Since it was free, I still don't know if the trans is good, the blade shafts are OK.
Don't want to invest to much.
Thanks,
wings515


----------



## pogobill (Jan 31, 2012)

Welcome to the forum. I'd call the seller and see if he has any parts laying around that he fogot to throw into a box for you.


----------



## wings515 (Apr 25, 2020)

pogobill said:


> Welcome to the forum. I'd call the seller and see if he has any parts laying around that he fogot to throw into a box for you.

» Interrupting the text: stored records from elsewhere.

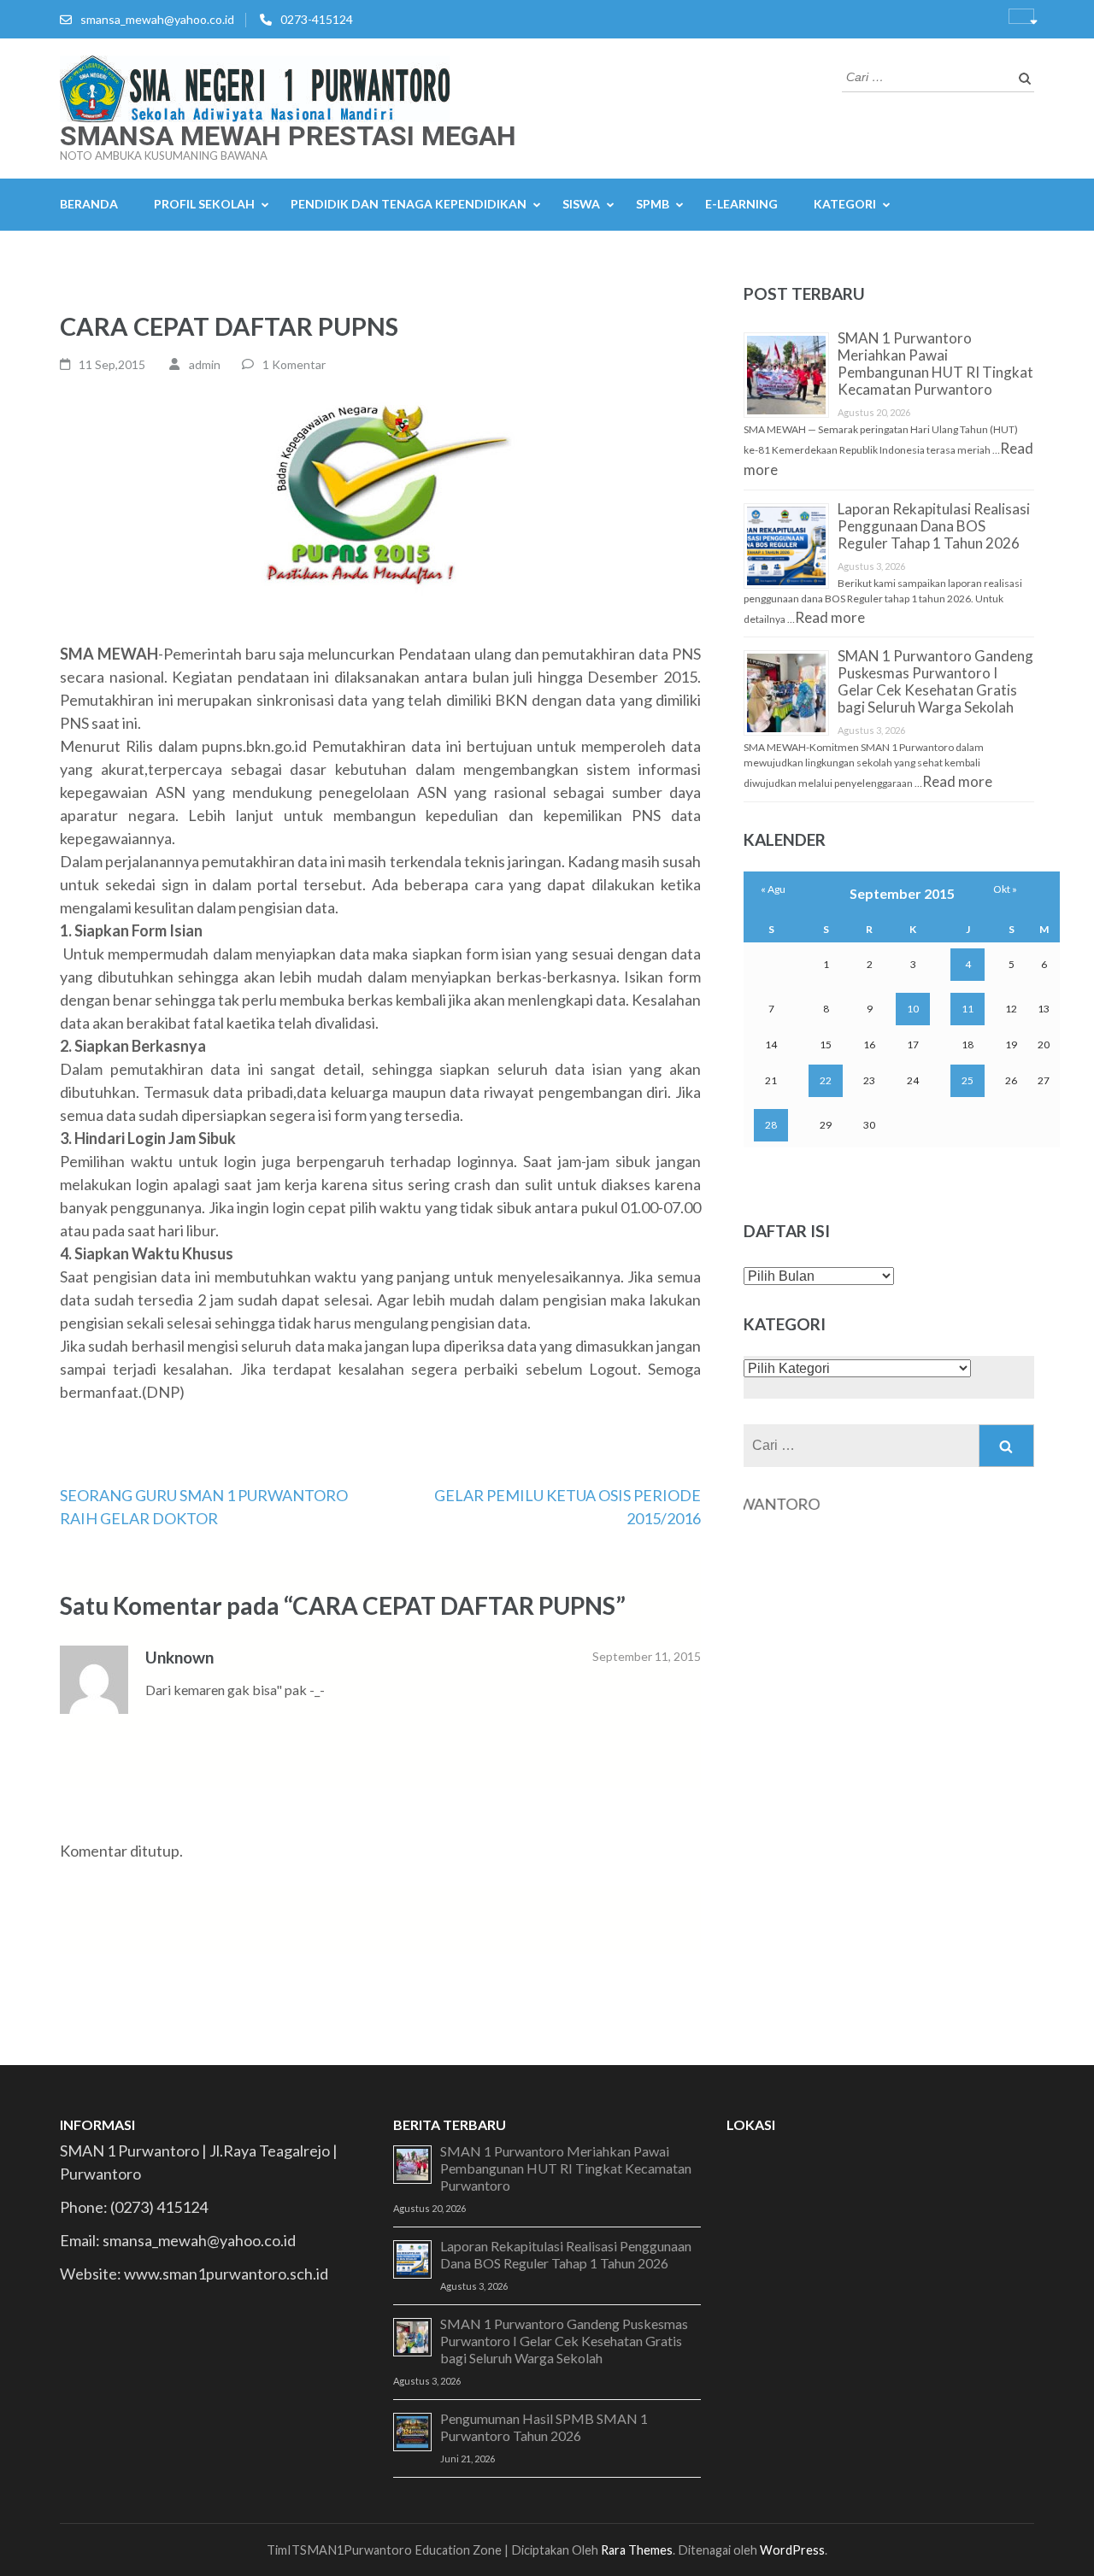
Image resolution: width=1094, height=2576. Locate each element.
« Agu (773, 889)
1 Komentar (294, 364)
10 (913, 1008)
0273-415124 (316, 19)
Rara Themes (637, 2550)
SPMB (652, 204)
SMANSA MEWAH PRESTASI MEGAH (288, 136)
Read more (830, 617)
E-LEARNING (741, 204)
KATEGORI (845, 204)
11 (967, 1008)
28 (771, 1124)
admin (205, 364)
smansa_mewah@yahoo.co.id (157, 19)
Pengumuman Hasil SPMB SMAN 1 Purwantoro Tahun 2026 (544, 2427)
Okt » (1005, 889)
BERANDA (89, 204)
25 (967, 1080)
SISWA (581, 204)
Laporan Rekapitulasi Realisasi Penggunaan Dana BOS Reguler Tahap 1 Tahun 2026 (934, 526)
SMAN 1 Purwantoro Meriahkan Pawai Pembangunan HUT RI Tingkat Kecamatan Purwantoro (935, 363)
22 (826, 1080)
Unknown (179, 1657)
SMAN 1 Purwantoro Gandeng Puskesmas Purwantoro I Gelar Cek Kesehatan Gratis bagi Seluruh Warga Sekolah (935, 681)
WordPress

I went back to the seller the day I picked it up. He said to come back later the next week. I went yesterday and he gave me some story, so I blew it off.
I purchased a new plug and some starter fluid. Popped the OHV cover and checked the movement of the push rods relative to the piston stroke. All seemed OK so I primed the open intake port with some fluid and gave it a crank. Initally it spit out the fluid from the port but then it started to run. This showed me it was worth the investment in parts. I did find and purchase the parts from the ebay seller. They will be shipped on Monday. I'll see how it goes when it gets installed.


----------



## Bob Driver (Nov 1, 2017)

Craftsman carried the LT1000 line since about the late 80's. It's the Ford Escort of lawn mowers, nothing fancy, but very reliable (until Briggs came along with the Intek engine). They were actually made by several different manufacturers (7 that I know of). You can generally tell the OEM by the 1st three digits of the model number if it was made for the U.S. market

917 = Husqvarna (AYP, Electrolux, Roper, AYP as Husqvarna bought them out)

247 = MTD

502 = Murray

*Model year*-
By Serial Number: The first two numbers are the month. The third and fourth numbers are the day. The fifth and sixth numbers are the year.


----------



## wings515 (Apr 25, 2020)

I received the parts yesterday. I need to make an intake manifold gasket, that's all that is missing. I do have a question. There are two linkages attached to the carb. One I think should go to the throttle control. The other is for the choke but it has a very small spring wrapped around the linkage. Can someone explain how this is installed or post a picture of the installation of these two linkages? This purchase included a lot of "other" stuff. when I get this all running I'll post my extra stuff for sale.

Thanks,
Dan Kahn


----------



## Bob Driver (Nov 1, 2017)

You've got it backwards... The linkage with the "surge spring" goes on the throttle. 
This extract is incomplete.